What the exercise asks: Quote the college football playoff passage word for word, everything from "That was easy" down to "teams as well.".

Source passage:
— START —

Hypothetically, though, the playoff committee isn’t beholden to incorrect results. The committee’s job is to pick the best teams, not the ones that won the most games. If the committee knows Oklahoma State should have won that game, it can vote that way. The blooping computers of the BCS selection process couldn’t tell the difference between a regular win and an incorrectly ruled win, but the committee consists of humans with brains and eyes. Back in September, it seemed like the committee would look kindly on Oklahoma State, as CFP executive director Bill Hancock said the committee members “will be well aware of what happened on the field.”
That was easy for Hancock to say back in September, when all we knew about the Pokes was that they were 1–1 and roughly as good as a midtier MAC team. But then they spent three months winning, proving themselves as one of the Big 12’s best teams. Now the committee is less interested in the philosophical discussion of whether Oklahoma State won or not. Committee chairman Kirby Hocutt said it’s “not within [the committee’s] purview to decide wins and losses,” and the committee has ranked the Cowboys not only below all the one-loss teams, but below most two-loss teams as well.

— END —

Provided material:
— START —

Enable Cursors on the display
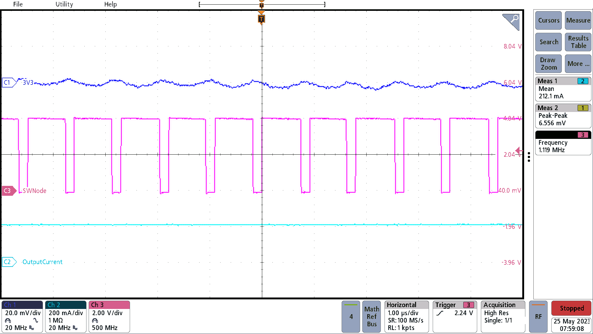 point(548,20)
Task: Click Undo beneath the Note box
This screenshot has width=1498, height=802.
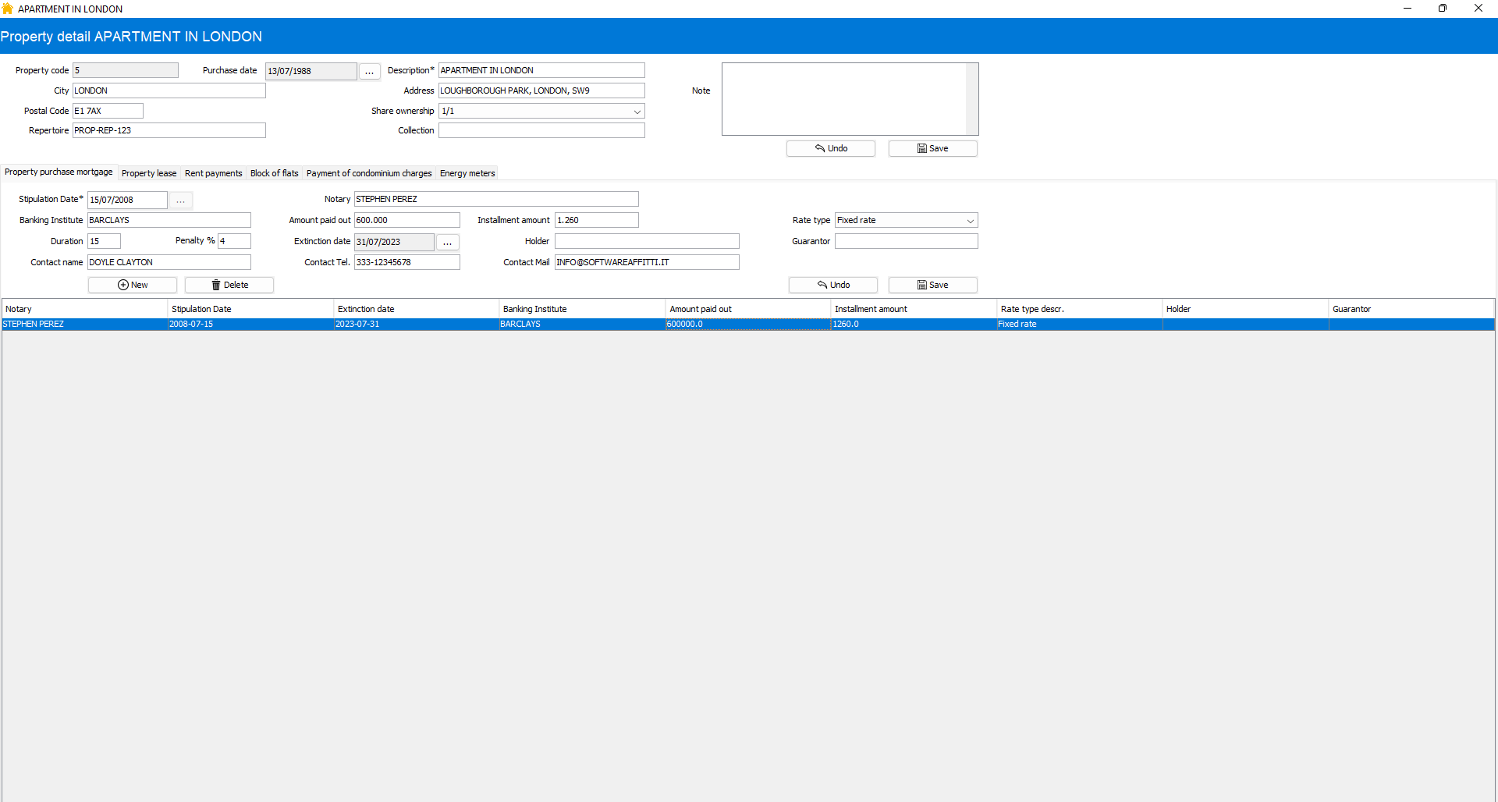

— END —

Complete output:
That was easy for Hancock to say back in September, when all we knew about the Pokes was that they were 1–1 and roughly as good as a midtier MAC team. But then they spent three months winning, proving themselves as one of the Big 12’s best teams. Now the committee is less interested in the philosophical discussion of whether Oklahoma State won or not. Committee chairman Kirby Hocutt said it’s “not within [the committee’s] purview to decide wins and losses,” and the committee has ranked the Cowboys not only below all the one-loss teams, but below most two-loss teams as well.